### Work order
Leaving the pictures aside, transcribe every line below exactly.

(Dataset entries)
====

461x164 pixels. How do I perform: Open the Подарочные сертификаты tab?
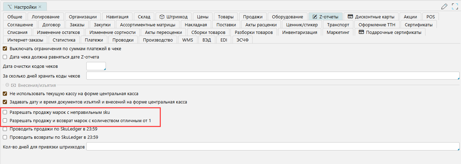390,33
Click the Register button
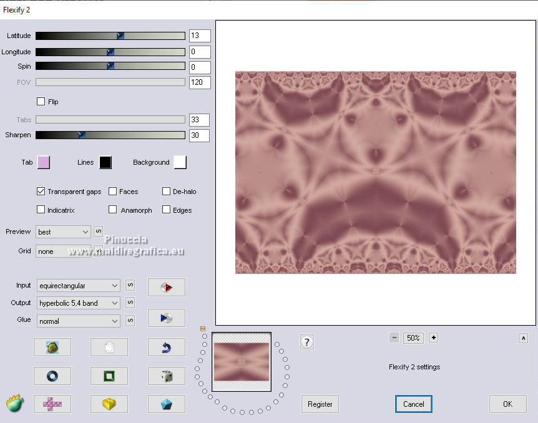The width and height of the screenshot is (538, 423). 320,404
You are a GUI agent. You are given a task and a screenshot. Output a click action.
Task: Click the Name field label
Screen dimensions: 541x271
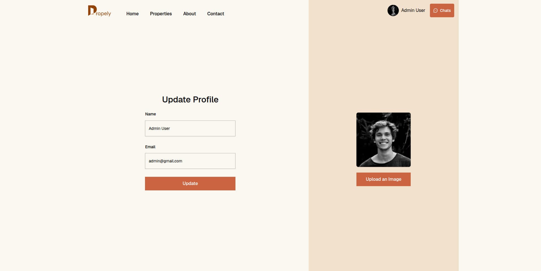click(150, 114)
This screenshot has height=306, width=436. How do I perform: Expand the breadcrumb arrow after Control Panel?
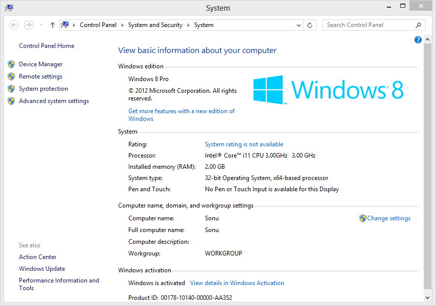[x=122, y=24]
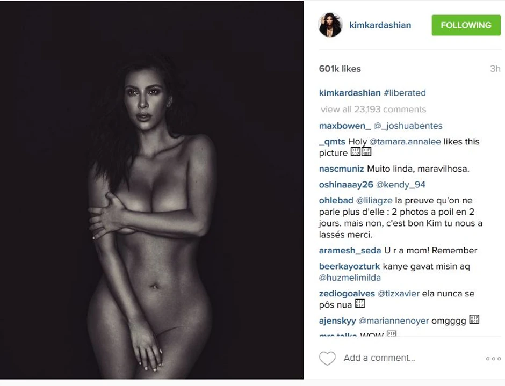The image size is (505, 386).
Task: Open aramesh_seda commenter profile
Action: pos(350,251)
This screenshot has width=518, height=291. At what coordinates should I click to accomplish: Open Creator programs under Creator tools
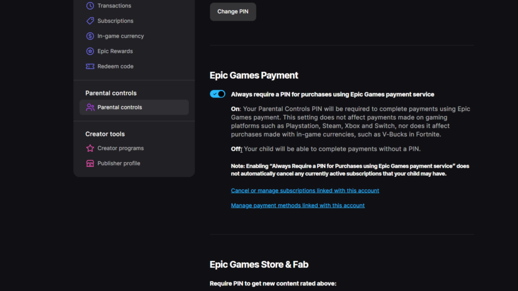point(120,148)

====

### Output for this exercise
461x164 pixels. How do I perform: Open the Подарочные сертификаты tab?
390,33
Click the Register button
The width and height of the screenshot is (538, 423). 320,404
You are a GUI agent. You are given a task and a screenshot. Output a click action.
Task: Click the Name field label
Screen dimensions: 541x271
click(150, 114)
This screenshot has height=306, width=436. How do I perform: Expand the breadcrumb arrow after Control Panel?
[x=122, y=24]
The image size is (505, 386).
Task: Open aramesh_seda commenter profile
Action: pos(350,251)
This screenshot has width=518, height=291. At what coordinates should I click to accomplish: Open Creator programs under Creator tools
point(120,148)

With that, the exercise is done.